Most Productive College Player: Keionta Davis (Tennessee-Chattanooga)

Davis posted 31 sacks in 27 starts for Tennessee-Chattanooga. He may not have the athletic upside of an NFL starter, but he knows how to use his hands, competes at a high level, and displays a high motor consistently whenever I watch him play. Davis more than held his own against Alabama and the All-SEC talent Cam Robinson. I'm excited to see how Davis performs at the Senior Bowl where he'll be pitted against a number of quality blockers.

Best Story: Tyus Bowser (Houston)

Bowser is undersized, but makes up for it in other ways. The Texas native was very productive for the Cougars the last two seasons, and his instincts in zone coverage stood out to me as a 3-4 outside linebacker. Bowser played two seasons for the UH basketball team earlier in his career, and that hoops background shows up on the football field. He is a high-motor player with athletic traits you want on the perimeter, as he chases down quarterbacks from sideline to sideline.

Philly Connection: Derek Rivers (Youngstown State)

The FCS All-America has the chance to impress NFL decision-makers in Mobile. He's got solid flexibility turning the corner and displays the motor to chase plays down from the back side. He needs to get stronger and further improve his pass rush moves, but he's got the potential to turn into a solid backup in the NFL. Rivers grew up in North Carolina, just a short 90-minute drive from Eagles legend Mike Quick's hometown. He also attended Fork Union Military Academy, the prep school Quick went to before heading off to N.C. State.

Rest of the Pack: Ryan Anderson (Alabama), Vince Biegel (Wisconsin), Tarell Basham (Ohio), Jordan Willis (Kansas State), Josh Carraway (TCU), Carroll Phillips (Illinois)

Defensive Tackle

Top of the Heap: Eddie Vanderdoes (UCLA)

We'll see how much Vanderdoes shows up during pass rush drills, but that's not his forte. A strong run stuffer with a nose for the football, the junior is stout at the point of attack, plays with a nasty disposition, and is a plug-and-play option up front in that role. Like his former teammate Kenny Clark (a first-round pick for Green Bay), it wouldn't shock me at all to see Vanderdoes starting as a rookie.

Practice Standout: Jaleel Johnson (Iowa)

A two-year starter for the Hawkeyes, Johnson shows flashes of dominance in ways very similar to Kawann Short when he came out of Purdue. Short was very inconsistent throughout his college career, but his highs were so intriguing that he was viewed as a huge "boom or bust" type of player. Short came to the Senior Bowl, became a third-round pick, and later a big-time disruptor for the Carolina Panthers. Johnson could have a similar fate, as a player with his blend of strength and athleticism is hard to find in this class. It would not surprise me if he or Montravius Adams from Auburn was the star of the show this week among the interior defensive linemen.
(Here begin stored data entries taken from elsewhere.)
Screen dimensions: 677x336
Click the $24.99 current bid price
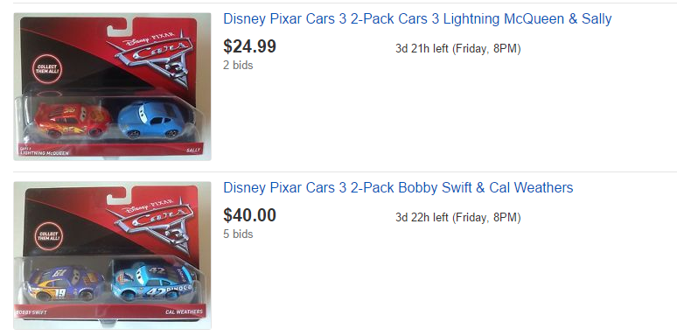[249, 46]
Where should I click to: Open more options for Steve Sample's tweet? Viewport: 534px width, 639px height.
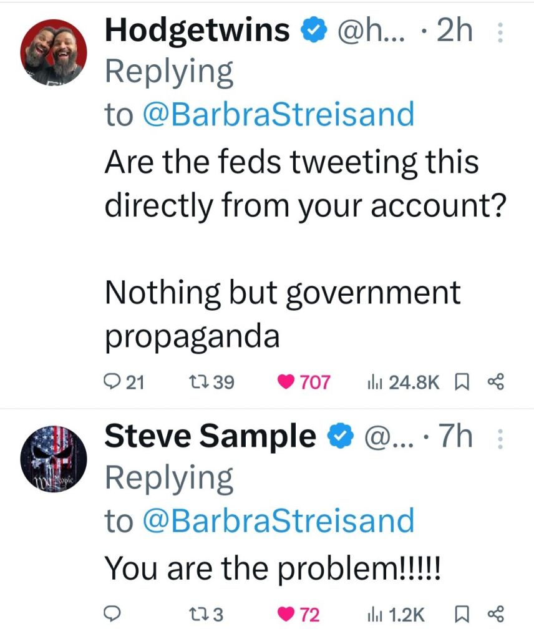click(x=498, y=440)
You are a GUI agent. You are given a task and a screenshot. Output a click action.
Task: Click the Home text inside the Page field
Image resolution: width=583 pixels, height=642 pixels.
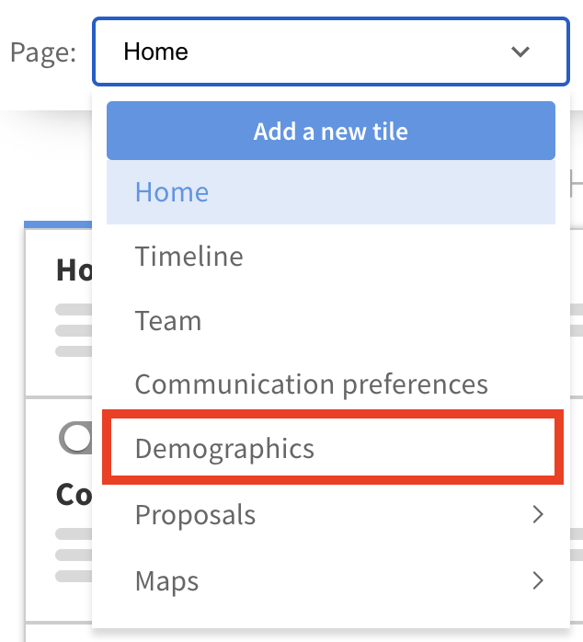pyautogui.click(x=156, y=52)
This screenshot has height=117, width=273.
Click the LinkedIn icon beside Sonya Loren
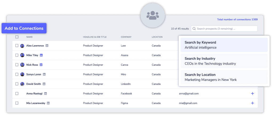(x=44, y=74)
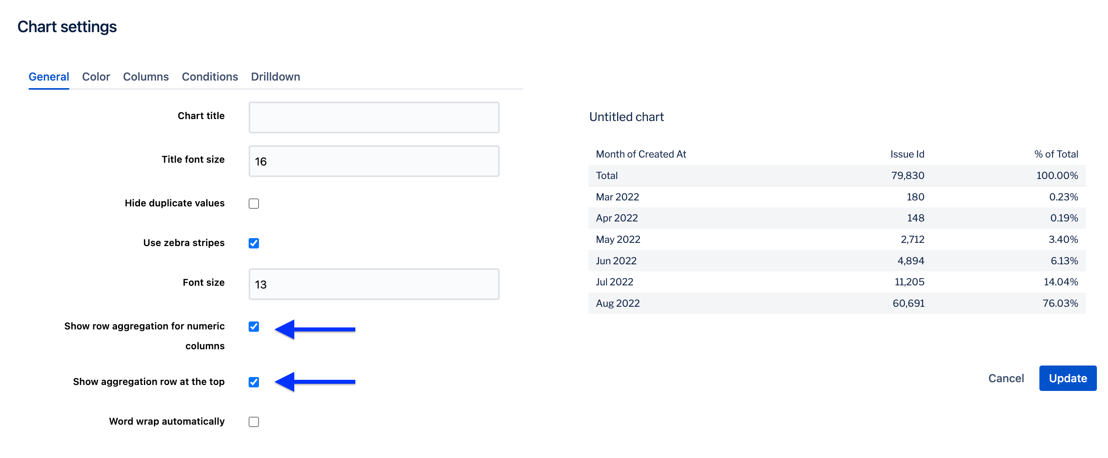Switch to the General tab
The width and height of the screenshot is (1108, 458).
[x=49, y=77]
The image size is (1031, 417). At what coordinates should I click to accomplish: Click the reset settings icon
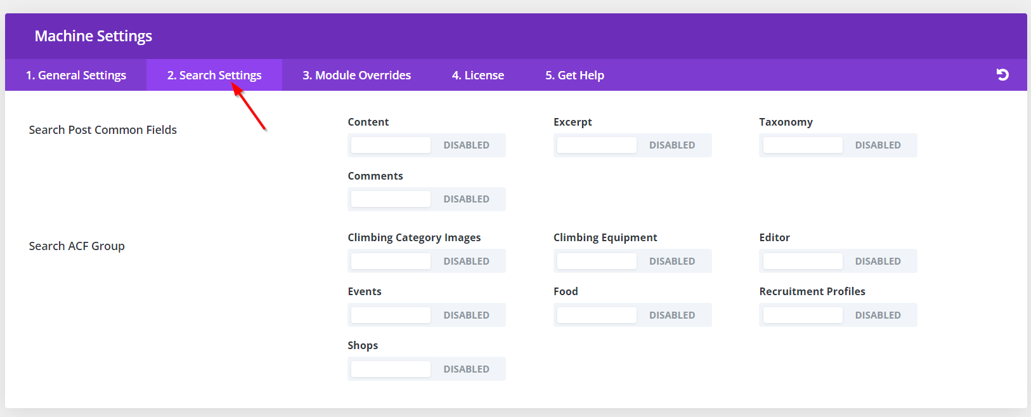point(1002,75)
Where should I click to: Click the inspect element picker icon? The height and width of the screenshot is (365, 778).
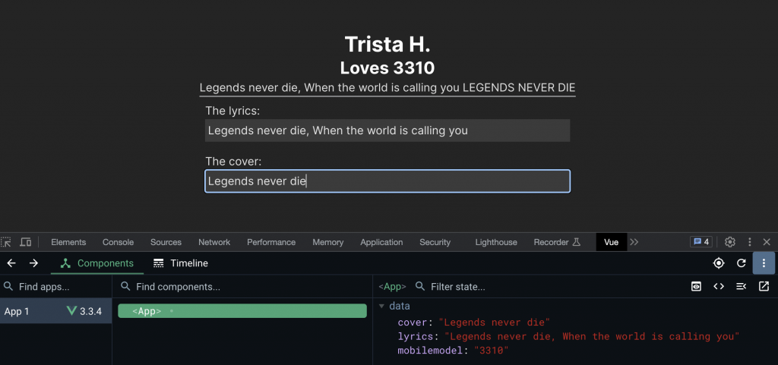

Most Productive College Player: Chris Wormley (Michigan)

The beauty with Wormley is that he can play a number of positions in the NFL, whether it's outside as a defensive end in a 4-3, a defensive end in a 3-4, or even potentially inside as a defensive tackle. He's got length, above-average athleticism for a near 300-pound man, and he knows how to use his hands to get after the quarterback and make plays in the backfield, which is something he did often throughout his college career. The Toledo, Ohio native racked up 31.5 tackles for loss and 17.5 sacks as a collegian, both high marks for interior defensive linemen.

Best Story: Larry Ogunjobi (Charlotte)

It's pretty cool when you graduate school as one of the greatest players in the history of your program. But how often these days do we see a prospect who is considered the FIRST great player at his program? That's certainly the case with Ogunjobi, a four-year starter at nose tackle for the upstart Charlotte football program. The Greensboro, North Carolina native joined the team at its inception. Despite starting 46 games in four seasons, he's still a raw product, having never played organized ball until his sophomore year of high school. A high-motor kid with good athleticism, it wouldn't shock me if we hear Ogunjobi's name called more than a few times this week during drills.

Philly Connection: Tanoh Kpassagnon (Villanova)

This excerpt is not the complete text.